Завладев складами, Эверест немедленно развил бурную активность. Всех гражданских собрали в кучу и предъявили тот же ультиматум, что получил Игорь в первую минуту своего появления на базе «Сенежа». Недовольных среди гражданского персонала нашлось немного, в основном это были те, кто жил относительно неподалёку от складов в загородной местности и имел собственное приусадебное хозяйство. К некоторому удивлению Игоря, полковник обошёлся с ними довольно жёстко. Недовольных не просто выставили за ворота, но велели более не приближаться к складам на расстояние выстрела. Он даже улучил момент и спросил у Эвереста, зачем так сурово. На что тот ответил, презрительно скривившись:
– Сейчас они недовольны необходимостью принять строгую дисциплину. Потом они вернутся по домам и столкнутся с анархией. Как только над их задами нависнет раскалённый хрен, они сразу прибегут сюда, спасать свои шкуры. Но дисциплина им будет по-прежнему противна. То есть они сделают вид, что всем довольны, лишь бы не подохнуть, а потом будут интриговать и в конечном итоге продадут или предадут. Мне тут хамелеоны не нужны.
– Но люди же могут изменить свои взгляды… – начал было Игорь.
– Не раньше, чем хапнут горя по самую макушку! – сурово оборвал его Эверест. – То есть если переживут зиму! Вот по весне пусть и приходят.

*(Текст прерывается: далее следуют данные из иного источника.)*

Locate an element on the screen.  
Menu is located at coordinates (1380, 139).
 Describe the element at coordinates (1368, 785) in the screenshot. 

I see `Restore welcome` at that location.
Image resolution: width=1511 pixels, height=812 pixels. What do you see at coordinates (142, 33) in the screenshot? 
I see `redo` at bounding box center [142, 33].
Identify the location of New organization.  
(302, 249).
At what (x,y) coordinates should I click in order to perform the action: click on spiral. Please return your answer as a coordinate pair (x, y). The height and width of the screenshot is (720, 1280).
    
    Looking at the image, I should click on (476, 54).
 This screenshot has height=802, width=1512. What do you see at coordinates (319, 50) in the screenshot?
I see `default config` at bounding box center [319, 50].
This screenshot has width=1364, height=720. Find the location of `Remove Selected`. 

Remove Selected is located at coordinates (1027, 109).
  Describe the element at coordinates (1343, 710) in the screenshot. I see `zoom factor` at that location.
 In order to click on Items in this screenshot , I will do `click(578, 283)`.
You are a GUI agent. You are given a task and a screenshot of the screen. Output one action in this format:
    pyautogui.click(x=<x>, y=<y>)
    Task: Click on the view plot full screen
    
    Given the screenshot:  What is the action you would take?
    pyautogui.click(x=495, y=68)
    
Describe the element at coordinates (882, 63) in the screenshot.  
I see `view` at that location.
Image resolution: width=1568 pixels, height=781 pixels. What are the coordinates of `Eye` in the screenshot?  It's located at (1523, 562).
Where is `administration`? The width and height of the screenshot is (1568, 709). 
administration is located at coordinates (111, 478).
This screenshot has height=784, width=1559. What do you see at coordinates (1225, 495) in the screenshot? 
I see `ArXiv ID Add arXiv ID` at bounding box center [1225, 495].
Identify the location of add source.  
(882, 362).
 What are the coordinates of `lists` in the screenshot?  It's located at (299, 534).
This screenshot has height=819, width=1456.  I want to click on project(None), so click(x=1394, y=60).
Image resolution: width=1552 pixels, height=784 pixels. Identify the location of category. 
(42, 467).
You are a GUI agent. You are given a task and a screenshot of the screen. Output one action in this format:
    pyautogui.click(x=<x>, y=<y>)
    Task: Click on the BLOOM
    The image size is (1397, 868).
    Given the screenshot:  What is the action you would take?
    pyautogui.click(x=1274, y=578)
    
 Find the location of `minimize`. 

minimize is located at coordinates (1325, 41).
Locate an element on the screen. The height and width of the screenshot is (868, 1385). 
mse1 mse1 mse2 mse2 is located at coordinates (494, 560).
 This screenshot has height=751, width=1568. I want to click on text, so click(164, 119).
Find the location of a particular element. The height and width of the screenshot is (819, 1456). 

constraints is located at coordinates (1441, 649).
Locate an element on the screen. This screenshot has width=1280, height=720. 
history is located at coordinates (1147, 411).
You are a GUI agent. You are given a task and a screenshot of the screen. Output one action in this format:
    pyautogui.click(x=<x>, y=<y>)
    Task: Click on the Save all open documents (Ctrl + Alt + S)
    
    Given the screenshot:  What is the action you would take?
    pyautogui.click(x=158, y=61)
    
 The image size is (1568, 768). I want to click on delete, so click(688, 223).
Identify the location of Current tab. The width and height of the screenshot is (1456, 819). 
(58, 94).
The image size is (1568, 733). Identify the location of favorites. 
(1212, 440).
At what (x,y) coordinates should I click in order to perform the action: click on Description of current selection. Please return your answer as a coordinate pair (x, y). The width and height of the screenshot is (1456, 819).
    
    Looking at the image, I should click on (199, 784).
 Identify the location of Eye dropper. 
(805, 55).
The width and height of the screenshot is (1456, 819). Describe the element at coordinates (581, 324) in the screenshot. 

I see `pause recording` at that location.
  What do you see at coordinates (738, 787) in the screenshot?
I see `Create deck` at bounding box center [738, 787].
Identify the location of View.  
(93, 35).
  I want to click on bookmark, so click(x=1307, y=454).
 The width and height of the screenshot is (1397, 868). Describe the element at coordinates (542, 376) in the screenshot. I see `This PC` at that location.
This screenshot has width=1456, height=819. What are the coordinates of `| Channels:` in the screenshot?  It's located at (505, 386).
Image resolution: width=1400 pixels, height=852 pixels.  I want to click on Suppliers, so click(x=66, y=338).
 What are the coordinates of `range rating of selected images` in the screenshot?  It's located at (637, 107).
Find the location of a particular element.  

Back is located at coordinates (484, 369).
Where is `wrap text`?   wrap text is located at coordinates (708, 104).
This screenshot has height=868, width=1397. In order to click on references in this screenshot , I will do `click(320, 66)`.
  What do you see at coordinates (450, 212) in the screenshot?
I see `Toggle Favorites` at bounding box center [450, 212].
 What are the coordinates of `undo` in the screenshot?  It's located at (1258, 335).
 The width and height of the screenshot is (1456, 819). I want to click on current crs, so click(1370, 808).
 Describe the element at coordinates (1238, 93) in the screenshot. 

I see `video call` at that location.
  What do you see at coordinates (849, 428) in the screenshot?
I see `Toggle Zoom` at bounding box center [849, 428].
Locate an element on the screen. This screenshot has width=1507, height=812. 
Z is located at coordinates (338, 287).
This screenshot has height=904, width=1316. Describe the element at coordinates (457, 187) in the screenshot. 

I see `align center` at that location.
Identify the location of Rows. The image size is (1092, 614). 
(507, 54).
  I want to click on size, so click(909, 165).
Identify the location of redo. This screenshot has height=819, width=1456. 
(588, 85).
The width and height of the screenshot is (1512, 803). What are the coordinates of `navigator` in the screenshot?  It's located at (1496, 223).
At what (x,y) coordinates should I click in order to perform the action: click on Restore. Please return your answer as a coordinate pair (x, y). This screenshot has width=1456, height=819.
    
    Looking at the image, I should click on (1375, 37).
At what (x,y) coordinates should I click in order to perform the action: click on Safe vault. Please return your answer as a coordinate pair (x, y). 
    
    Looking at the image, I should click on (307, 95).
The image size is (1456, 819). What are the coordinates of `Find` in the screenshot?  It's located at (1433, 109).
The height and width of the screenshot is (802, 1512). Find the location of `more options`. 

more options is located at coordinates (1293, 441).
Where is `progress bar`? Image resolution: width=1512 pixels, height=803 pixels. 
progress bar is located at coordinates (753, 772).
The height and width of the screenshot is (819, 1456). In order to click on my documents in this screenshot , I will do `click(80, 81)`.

– Почему так долго? – не понял Игорь.
– А ты подумай, капитан! – тон Эвереста стал спокойным. – Зимой хреново будет каждому такому отщепенцу, они ради собственной шкуры на всё пойдут, как уже было сказано. Мы таких не примем. А вот весной придёт тепло, и жизнь у таких вот свободолюбивых огородников начнёт налаживаться. Значит, те, кому порядок и дисциплина неинтересны, стучаться в наши двери передумают. Придут только те, кто изменил свои взгляды действительно, а не номинально.
– Ну… – Игорь неуверенно задумался. – Наверное, они на что-то рассчитывали, когда отказывались от вашего ультиматума…
– Не было никакого ультиматума, капитан! – Эверест бросил на него недовольный взгляд. – Ультиматум – это когда одна сторона требует, а вторая либо соглашается, либо терпит урон в той или иной степени. Этих же просто отпустили по домам. Они уволились по собственному желанию и были предупреждены о недопустимости появления на строго охраняемом режимном объекте. Их никто ни к чему не принуждал, капитан! Они сами сделали свой выбор! Где здесь ультиматум?!
– Ну… – снова протянул Игорь и ощутил себя выглядящим глупо с этим своим примитивным «ну». – Пожалуй, вы правы, товарищ полковник! Им никто не мешал остаться и никто не мешал уйти. Всё логично.